YOUR OBJECTIVE: Could you retype the whole listing word for word and drop the images?

DATA SHOWN:
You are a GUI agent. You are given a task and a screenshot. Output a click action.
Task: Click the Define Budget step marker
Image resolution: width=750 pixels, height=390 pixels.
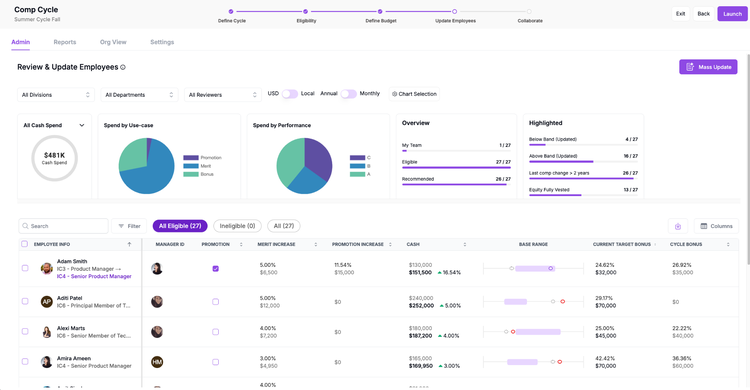(x=380, y=11)
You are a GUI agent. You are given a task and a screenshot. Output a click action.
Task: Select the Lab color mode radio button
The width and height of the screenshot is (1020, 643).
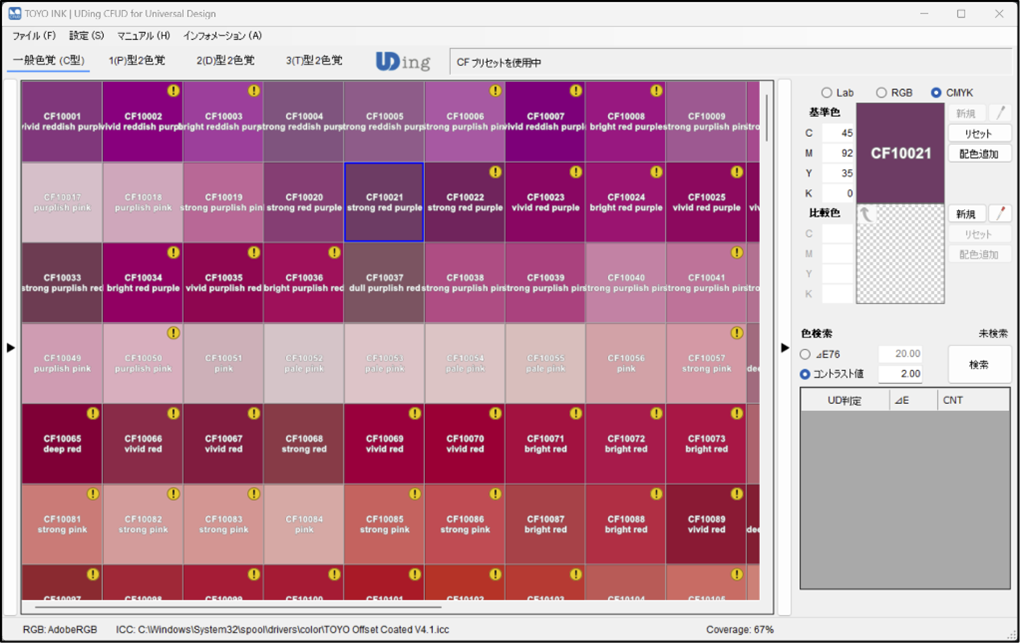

SOLUTION FOR THIS EXERCISE:
You are a GUI agent. You are given a task and a screenshot. Output a click action.
Task: Click the Define Budget step marker
Image resolution: width=750 pixels, height=390 pixels.
(x=380, y=11)
You are a GUI agent. You are given a task and a screenshot. Output a click action.
Task: Select the Lab color mode radio button
The width and height of the screenshot is (1020, 643).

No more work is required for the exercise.